Thursday 8 January 2009

Contribution to the 2009 INOGS Conference at the University of Sheffield

Legal action against asserted cultural genocide and piracy in China: The strength of the WTO and the weakness of the UNESCO

The examination of the following three research hypotheses in the light of China’s treatment of Tibet could deliver new legal arguments in favor of including cultural genocide into positive international law:

1) Legal developments tend to indicate that the enforcement of the Genocide Convention of 1948 increasingly deters the perpetration of classical forms of genocide; for this reason, cultural genocide may gain new significance on the international level as a way for perpetrators to circumvent the prohibition of physical and biological genocide.

2) The prevention of cultural genocide de lege ferenda strengthens the prevention of physical and biological genocide de lege lata; this hypothesis combined with an appropriate application of the mental elements (mens rea) insures that cultural genocide de lege ferenda will not diminish or dilute the meaning of physical or biological genocide as the “crime of crimes” de lege lata.

3) The prevention of physical and biological genocide can be more effective by reinforcing the protection and promotion of cultural diversity in international law in order to prevent cultural genocide; article 8 of the new UNESCO Convention on the Protection and Promotion of the Diversity of Cultural Expressions of 2005 outlines new approaches to prevent cultural genocide under existing international law.

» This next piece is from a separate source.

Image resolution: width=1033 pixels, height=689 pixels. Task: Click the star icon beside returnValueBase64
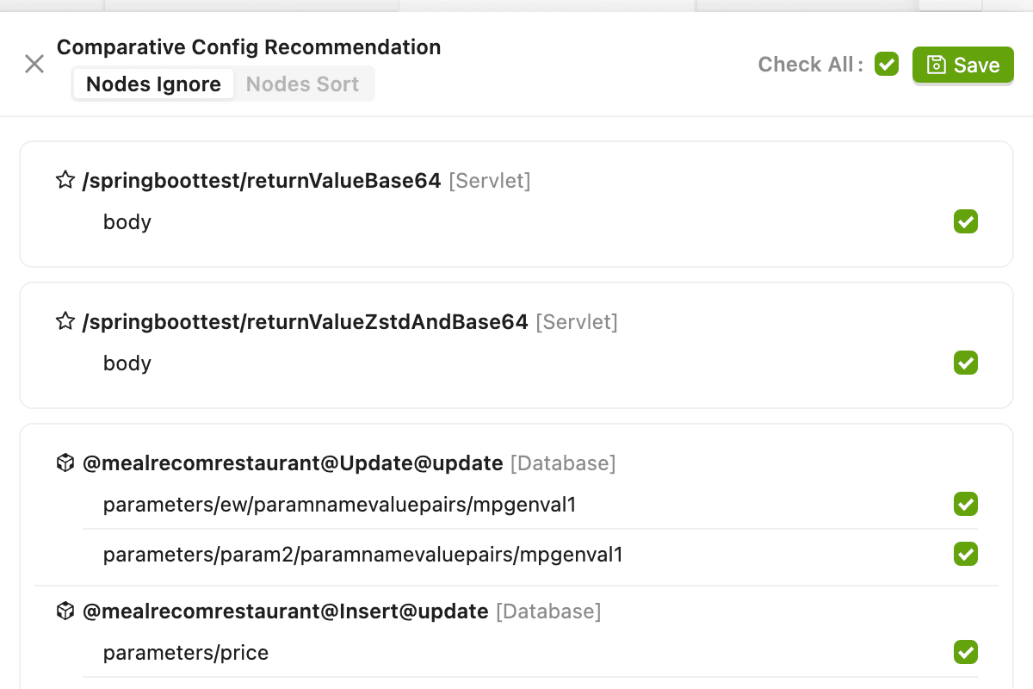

In particular, the third hypothesis could provide guidance for a specific codification on the crime of cultural genocide. In this context, article 8 of the UNESCO Convention on Cultural Diversity presents a particular interest since it provides that Parties may take all appropriate measures to protect and preserve cultural expressions in special situations where cultural expressions on their territories are at risk of extinction, under serious threat, or otherwise in need of urgent safeguarding.